彼とこんなふうに会うまでは、ホテルの部屋に付いてるベルなんて何に使うんだろうくらいに思っていたけど、こういうときのためにあるんだと知った。

ゆっくり丁寧にボタンを押して離すベルの鳴らし方。

ドアスコープからは確認しない。

こんなに緊張するベルを鳴らせるのは彼だけだから。

会った瞬間に「おかえりなさい、祐介さん」と言って笑顔で抱きついて可愛くキスをする―――何度も何度も思い描いているのに、この再会の瞬間を理想通りにできたことは一度もない。

ロックを外して重たいドアを開ける。

ドアの陰に体を隠して、顔だけ出るように首を傾ける。目を合わせる。彼が笑ってくれる。会えた嬉しさと安堵でうまく言葉が出ない。気恥ずかしさでどうにかなってしまいそうだけど、それを必死で律する。感嘆のため息と同時に笑い合って、彼を部屋に引き入れる。

祐介さんは、初めて会った日と同じ、紺色に薄くチェックの入った光沢のあるスーツに、黒いナイロンのシンプルなステンカラーコートを合わせていた。

一泊出張のビジネスバッグをその場で投げ下ろし、コートを着たままの彼に抱き寄せられた。

「会いたかった」

「うん」

今までの数ヶ月間で何度も会っているのに、いつもこの瞬間は返事をするだけで精一杯だった。

会えなかった二週間分の話したいことは山ほどある。聞いてほしいこと。聞きたいこと。でも、彼をいざ目の前にすると、頭の中が真っ白になって何も言えなくなる。もうとっくに大人になっているはずなのに、ここだけはまるで学生時代の恋みたいだな、といつも思う。

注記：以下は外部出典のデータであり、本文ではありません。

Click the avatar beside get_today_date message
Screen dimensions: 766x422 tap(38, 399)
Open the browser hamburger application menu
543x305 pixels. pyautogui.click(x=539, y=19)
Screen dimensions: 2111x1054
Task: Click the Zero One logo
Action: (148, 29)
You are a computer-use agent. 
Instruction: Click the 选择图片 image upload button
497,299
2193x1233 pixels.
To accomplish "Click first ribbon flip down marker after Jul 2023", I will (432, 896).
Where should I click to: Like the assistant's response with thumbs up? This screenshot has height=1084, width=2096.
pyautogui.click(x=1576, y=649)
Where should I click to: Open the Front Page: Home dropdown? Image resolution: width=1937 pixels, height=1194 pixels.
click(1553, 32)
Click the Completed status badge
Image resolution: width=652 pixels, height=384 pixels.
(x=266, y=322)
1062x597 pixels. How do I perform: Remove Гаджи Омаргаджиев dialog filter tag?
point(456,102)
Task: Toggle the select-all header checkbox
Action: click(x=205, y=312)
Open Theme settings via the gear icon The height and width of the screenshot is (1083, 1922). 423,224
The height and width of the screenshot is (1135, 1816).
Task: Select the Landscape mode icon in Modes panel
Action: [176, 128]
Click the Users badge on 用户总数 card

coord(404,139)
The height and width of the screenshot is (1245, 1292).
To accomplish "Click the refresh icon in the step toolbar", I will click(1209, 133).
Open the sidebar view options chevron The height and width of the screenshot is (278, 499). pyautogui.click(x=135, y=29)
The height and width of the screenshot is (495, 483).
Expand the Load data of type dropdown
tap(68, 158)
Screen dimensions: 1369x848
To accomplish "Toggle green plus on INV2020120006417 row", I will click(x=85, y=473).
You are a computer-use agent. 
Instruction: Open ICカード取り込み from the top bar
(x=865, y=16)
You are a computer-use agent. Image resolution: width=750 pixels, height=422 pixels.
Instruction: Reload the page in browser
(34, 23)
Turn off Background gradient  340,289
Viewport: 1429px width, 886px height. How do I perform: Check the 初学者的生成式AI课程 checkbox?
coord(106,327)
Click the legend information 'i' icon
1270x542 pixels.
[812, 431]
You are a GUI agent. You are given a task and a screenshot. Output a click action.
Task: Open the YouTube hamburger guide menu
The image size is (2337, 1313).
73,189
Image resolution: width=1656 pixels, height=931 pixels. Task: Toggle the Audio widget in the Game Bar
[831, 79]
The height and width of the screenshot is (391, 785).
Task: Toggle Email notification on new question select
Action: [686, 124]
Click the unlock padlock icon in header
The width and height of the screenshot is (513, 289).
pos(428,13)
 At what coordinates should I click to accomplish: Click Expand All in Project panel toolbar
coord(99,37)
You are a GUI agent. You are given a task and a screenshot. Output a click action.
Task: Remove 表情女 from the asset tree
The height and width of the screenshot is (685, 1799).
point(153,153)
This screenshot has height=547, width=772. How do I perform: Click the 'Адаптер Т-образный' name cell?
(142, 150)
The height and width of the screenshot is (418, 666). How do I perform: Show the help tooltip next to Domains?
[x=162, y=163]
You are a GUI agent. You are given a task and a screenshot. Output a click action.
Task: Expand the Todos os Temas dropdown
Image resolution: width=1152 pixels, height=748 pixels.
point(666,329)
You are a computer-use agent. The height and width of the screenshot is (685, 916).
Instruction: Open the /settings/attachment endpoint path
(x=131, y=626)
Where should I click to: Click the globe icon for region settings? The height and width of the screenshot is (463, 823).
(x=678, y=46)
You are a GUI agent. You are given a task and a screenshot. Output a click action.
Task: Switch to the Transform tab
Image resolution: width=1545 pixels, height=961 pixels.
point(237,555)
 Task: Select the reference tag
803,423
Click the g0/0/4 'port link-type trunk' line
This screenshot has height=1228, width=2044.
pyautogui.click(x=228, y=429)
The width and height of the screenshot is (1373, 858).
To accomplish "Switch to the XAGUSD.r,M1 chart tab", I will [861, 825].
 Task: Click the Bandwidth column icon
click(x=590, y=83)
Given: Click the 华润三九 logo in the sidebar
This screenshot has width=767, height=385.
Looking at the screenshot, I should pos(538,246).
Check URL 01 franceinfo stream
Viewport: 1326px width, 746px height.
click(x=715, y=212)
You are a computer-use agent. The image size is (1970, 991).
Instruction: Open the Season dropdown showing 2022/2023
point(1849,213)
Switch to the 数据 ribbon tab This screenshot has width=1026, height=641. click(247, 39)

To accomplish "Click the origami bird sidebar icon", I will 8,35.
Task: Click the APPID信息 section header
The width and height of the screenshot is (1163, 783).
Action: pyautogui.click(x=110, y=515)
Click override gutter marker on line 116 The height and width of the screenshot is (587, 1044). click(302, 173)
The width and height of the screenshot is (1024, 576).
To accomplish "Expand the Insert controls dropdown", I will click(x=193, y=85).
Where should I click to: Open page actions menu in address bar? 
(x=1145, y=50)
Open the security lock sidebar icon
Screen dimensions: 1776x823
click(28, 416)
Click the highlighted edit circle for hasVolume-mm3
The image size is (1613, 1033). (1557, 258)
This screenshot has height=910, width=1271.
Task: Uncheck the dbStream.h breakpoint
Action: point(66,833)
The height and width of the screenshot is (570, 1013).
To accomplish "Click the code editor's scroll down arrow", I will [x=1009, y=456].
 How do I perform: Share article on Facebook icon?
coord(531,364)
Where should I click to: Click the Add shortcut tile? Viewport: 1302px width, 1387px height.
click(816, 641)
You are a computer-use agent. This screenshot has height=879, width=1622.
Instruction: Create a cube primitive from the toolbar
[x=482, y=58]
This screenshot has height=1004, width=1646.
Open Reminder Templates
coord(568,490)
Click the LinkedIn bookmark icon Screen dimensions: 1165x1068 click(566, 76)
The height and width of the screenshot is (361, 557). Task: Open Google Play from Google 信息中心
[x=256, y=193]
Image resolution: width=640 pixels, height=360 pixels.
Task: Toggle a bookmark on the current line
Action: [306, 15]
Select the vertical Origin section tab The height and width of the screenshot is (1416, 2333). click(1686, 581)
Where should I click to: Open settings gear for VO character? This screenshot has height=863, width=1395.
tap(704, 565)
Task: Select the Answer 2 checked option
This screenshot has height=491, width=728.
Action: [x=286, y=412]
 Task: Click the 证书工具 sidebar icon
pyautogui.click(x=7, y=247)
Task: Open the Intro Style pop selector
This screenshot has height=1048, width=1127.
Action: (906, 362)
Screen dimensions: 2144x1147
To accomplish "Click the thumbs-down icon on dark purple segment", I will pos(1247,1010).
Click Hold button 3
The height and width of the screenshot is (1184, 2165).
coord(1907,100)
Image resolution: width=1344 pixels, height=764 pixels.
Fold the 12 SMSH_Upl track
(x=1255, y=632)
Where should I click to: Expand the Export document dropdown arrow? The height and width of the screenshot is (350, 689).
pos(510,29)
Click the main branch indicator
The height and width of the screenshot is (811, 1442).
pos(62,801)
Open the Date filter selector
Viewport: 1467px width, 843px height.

ドアの前で抱き合ったまま少し経って、私が力を抜いて体を緩めると、彼も同じように力を緩めてくれる。

厚みのない部屋のスリッパの私と、背が高く革靴を履いたままの彼とでは30センチ近く身長差がある。

「おかえりなさい、祐介さん」

「ただいま、美央」

理想通りではないけど、やっと言えたこの言葉が、

彼をじっと見つめて上目遣いをする私が、

ゆっくり背伸びをして目を細めるこの瞬間が。


どうか、彼の目に可愛く映りますように。